**HOW TO COMPLETE THIS TASK**.
In the records below, find each line with "will" and copy it.

**EXTRACTED RECORDS**.
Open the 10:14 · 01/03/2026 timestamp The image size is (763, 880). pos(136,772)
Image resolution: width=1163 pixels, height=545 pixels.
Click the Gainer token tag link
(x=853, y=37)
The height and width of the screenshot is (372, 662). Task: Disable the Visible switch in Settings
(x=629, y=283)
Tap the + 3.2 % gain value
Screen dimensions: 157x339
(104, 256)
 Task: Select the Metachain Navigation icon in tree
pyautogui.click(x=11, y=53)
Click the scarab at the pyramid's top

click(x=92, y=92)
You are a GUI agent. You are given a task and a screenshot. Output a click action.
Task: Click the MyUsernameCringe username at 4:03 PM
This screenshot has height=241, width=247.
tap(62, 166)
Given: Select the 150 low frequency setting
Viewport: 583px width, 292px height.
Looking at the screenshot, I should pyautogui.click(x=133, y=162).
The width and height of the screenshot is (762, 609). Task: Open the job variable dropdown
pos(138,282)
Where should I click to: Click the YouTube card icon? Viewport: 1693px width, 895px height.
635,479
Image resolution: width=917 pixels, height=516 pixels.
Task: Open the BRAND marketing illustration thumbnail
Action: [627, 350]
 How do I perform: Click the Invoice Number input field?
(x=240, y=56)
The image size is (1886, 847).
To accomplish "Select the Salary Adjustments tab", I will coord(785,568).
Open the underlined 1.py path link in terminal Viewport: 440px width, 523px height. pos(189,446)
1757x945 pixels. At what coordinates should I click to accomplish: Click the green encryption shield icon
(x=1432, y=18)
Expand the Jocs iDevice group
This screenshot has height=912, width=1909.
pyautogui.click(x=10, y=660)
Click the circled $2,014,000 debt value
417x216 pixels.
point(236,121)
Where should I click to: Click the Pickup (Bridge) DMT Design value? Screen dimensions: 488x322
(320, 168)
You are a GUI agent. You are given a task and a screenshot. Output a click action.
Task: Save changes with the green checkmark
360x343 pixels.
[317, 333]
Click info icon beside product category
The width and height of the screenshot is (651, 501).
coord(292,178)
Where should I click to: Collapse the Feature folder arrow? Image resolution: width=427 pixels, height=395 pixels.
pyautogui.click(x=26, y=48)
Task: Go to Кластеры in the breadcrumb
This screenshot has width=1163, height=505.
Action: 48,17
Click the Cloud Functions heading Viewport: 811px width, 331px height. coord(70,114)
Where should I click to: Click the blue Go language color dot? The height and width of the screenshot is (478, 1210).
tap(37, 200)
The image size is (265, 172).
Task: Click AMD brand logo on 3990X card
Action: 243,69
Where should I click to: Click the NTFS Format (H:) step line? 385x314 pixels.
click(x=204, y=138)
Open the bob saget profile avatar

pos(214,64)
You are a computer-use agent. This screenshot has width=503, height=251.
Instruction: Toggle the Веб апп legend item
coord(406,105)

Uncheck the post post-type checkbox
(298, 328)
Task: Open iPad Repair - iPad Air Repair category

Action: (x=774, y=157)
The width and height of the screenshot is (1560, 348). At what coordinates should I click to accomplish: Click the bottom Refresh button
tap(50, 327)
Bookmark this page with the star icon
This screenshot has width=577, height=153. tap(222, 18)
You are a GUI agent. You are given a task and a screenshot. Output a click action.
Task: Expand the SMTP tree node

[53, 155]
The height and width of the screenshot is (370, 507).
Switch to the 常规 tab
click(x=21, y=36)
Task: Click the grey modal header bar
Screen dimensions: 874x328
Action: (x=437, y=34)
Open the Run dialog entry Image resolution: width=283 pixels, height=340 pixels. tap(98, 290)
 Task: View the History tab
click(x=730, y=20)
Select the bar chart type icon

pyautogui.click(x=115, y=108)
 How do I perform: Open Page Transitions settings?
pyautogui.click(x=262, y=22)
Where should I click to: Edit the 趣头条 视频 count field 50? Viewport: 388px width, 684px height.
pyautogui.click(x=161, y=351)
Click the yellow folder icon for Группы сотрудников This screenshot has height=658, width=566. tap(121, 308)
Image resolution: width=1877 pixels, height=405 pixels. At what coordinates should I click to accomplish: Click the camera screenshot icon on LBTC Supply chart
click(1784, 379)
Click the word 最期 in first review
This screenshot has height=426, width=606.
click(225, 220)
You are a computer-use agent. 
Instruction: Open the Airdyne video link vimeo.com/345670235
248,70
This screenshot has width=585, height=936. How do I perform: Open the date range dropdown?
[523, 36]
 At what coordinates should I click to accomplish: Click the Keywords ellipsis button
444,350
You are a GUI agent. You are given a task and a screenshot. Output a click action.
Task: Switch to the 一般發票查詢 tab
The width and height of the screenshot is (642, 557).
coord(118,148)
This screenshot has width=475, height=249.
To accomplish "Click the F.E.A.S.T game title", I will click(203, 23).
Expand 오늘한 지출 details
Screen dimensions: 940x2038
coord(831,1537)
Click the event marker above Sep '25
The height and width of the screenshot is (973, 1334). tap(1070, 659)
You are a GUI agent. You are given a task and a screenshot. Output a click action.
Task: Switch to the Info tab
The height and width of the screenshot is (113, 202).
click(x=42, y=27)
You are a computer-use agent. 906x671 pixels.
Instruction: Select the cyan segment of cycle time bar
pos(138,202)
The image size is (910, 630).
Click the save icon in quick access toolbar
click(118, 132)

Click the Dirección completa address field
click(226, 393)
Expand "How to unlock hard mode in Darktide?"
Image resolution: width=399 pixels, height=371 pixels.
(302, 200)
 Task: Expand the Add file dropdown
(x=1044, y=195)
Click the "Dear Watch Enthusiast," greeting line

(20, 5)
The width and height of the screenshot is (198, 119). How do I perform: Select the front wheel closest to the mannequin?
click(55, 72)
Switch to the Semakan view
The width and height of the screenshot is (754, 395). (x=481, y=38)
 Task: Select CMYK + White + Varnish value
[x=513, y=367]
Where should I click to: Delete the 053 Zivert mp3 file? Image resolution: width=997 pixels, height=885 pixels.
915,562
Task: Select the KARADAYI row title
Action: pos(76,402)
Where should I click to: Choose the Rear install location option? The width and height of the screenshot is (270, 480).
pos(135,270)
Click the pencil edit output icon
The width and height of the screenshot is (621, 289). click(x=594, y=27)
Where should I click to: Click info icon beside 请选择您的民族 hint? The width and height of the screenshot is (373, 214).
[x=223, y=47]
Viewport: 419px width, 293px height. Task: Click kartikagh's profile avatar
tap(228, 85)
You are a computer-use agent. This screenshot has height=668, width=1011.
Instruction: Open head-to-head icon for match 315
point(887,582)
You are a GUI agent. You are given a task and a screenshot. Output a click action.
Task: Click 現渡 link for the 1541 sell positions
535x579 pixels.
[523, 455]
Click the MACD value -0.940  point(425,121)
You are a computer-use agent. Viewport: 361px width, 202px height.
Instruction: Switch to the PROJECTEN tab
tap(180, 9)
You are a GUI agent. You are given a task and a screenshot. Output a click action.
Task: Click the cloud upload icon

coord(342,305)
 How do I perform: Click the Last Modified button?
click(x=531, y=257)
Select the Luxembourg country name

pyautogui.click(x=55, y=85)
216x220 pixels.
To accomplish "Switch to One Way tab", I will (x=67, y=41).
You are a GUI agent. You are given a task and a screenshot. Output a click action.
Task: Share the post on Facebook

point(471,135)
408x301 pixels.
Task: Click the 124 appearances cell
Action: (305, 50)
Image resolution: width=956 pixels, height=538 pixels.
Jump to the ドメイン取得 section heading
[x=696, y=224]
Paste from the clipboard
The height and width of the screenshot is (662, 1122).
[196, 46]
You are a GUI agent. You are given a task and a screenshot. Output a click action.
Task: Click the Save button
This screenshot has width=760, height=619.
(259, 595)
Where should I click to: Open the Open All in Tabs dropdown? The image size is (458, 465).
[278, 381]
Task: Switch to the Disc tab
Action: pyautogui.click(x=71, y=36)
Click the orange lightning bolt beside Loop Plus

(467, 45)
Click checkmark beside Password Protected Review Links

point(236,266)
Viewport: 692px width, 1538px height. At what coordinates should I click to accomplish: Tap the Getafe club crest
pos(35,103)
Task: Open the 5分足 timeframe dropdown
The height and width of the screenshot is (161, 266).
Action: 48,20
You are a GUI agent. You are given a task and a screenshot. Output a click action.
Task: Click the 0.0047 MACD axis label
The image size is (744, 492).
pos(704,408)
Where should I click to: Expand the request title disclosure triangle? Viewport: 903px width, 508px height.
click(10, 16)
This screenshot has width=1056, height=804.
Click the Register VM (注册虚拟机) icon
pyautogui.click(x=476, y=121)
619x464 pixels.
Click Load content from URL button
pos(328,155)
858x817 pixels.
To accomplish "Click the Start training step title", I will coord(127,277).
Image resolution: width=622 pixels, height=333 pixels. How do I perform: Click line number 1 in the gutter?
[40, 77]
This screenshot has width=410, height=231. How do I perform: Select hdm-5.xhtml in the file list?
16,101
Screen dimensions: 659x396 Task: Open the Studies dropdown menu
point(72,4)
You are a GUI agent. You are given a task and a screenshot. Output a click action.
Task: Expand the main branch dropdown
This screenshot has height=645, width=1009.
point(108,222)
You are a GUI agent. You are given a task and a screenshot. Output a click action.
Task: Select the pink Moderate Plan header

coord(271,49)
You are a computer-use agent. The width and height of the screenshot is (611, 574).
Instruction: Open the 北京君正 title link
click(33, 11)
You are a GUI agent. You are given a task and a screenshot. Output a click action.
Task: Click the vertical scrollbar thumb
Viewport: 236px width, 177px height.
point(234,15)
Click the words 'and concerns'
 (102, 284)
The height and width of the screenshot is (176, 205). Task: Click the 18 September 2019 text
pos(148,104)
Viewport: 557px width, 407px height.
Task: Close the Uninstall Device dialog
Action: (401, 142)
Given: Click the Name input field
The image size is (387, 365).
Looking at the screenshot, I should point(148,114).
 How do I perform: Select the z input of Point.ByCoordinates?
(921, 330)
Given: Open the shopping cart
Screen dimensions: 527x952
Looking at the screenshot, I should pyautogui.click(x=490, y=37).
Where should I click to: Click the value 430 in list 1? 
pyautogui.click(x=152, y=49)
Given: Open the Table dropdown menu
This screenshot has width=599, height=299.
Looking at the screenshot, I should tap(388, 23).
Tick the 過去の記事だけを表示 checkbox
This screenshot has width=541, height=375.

**FINAL ANSWER**.
To accomplish "Select the Salary Adjustments tab", I will coord(785,568).
To accomplish "Click the F.E.A.S.T game title", I will click(203, 23).
To accomplish "Switch to One Way tab", I will (x=67, y=41).
To accomplish "Click the Start training step title", I will coord(127,277).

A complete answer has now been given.